Soviet writer and poet (1926–2014)

Mikhail Gavrilov (Гаврилов Михаил Борисович; מיכאיל גברילוב; born 29 December 1926 – 18 July 2014) was a Soviet writer and poet of Mountain Jew descent. He wrote in Judeo-Tat and Russian. In recognition of his many years of work and significant contributions to the field of culture, Mikhail Gavrilov was awarded the honorary title of Honored Worker of Culture of the Republic of Dagestan in July 2009.

==Biography==

Gavrilov was born in the city Derbent, Dagestan ASSR, USSR. His father Boris Gavrilov (1908–1990) was a poet and dramatist.

Since the beginning of the World War II, Gavrilov worked as a locksmith's apprentice, a 4-grade locksmith, then a 4-grade turner at the Derbent cannery. In 1944 he voluntarily joined the Red Army.
After Gavrilov graduated from the school of junior aviation specialists, he served as a fighter armament master in the 26th reserve aviation regiment, then in the 117th Guards Fighter Aviation Regiment, he supported the Yak-3 fighter.
He was demobilized from the army in February 1947.

Gavrilov completed the distance education courses at the Derbent Pedagogical School, after which he switched to teaching.
In 1970 he graduated from the distance learning department of the history faculty of the Dagestan State University. For 45 years of teaching activity, Gavrilov published a school curriculum for the Judeo-Tat language, prescriptions and a program of optional classes, trained teachers in his native language.

The first publications of Gavrilov date back to 1949–1950. He published in periodicals, in the almanac (Juhuri:Ватан Советиму) – "The Soviet Motherland" in the Judeo-Tat language, stories, the poem (Juhuri:Гhард ферзенди) – "Filial duty", as well as collections of poems in Judeo-Tat and in Russian.

During the Perestroika period, when national schools began to revive, Gavrilov prepared and published textbooks in Judeo-Tat language for grades 1–4, curricula and copybooks. He taught courses for the training of teachers of the Judeo-Tat language.

From 1986 to 1990 Gavrilov was the director of the Judeo-Tat theatre. Since 1990, he was the executive secretary of the Judeo-Tat's insert in the city newspaper (Знамя коммунизма) – "Communism banner", and since 1991 he worked as the editor of the republican newspaper Vatan.
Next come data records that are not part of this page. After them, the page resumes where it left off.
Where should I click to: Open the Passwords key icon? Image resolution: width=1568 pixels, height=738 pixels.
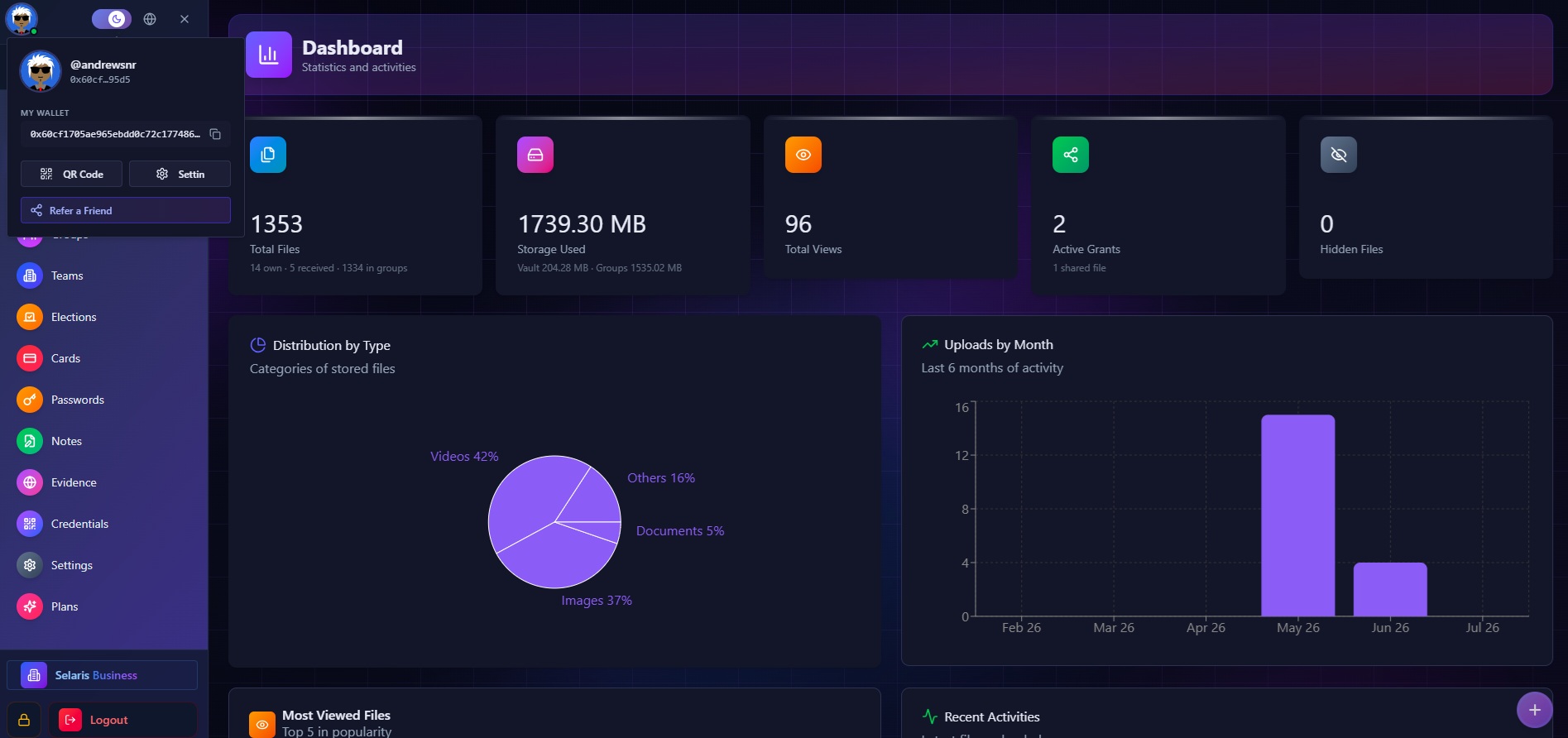tap(30, 400)
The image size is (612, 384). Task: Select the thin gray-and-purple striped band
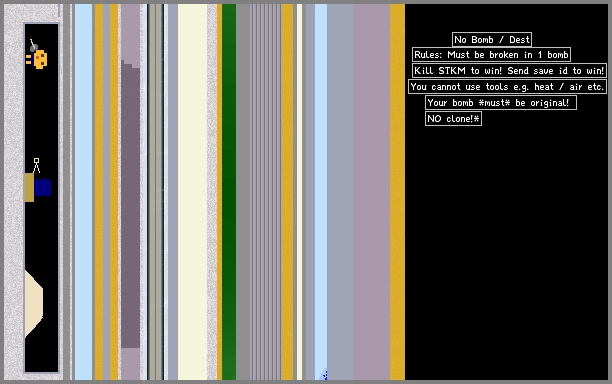click(x=266, y=192)
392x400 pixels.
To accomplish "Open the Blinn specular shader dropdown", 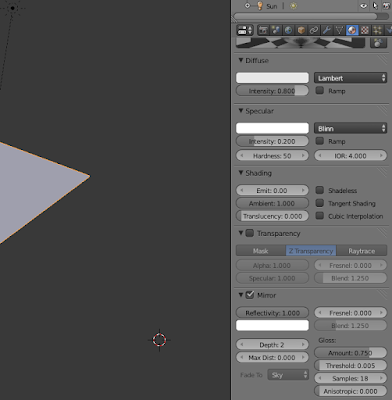I will coord(350,128).
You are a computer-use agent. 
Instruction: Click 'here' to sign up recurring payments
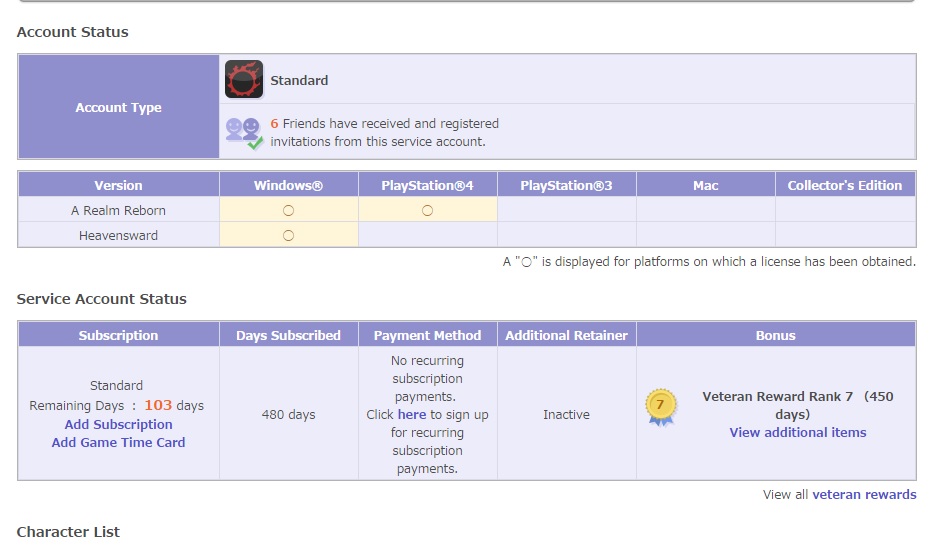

From 1993 to 2004 he lived in Israel; organized the publication of the (Кавказская газета) – "Caucasian Newspaper", was its first editor-in-chief, as well as the chairman of the Mountain Jewish section of the Writers' Union of Israel, edited books published in the Judeo-Tat language.

In 2004 he with his family moved back to live in Derbent. He started to work as an editor of the department of the republican newspaper Vatan.

Mikhail Gavrilov's son, Semyon Gavrilov, is also a poet.

== Awards==
- Honored Worker of Culture of the Republic of Dagestan (July 2009) – for many years of work and high achievements in the field of culture.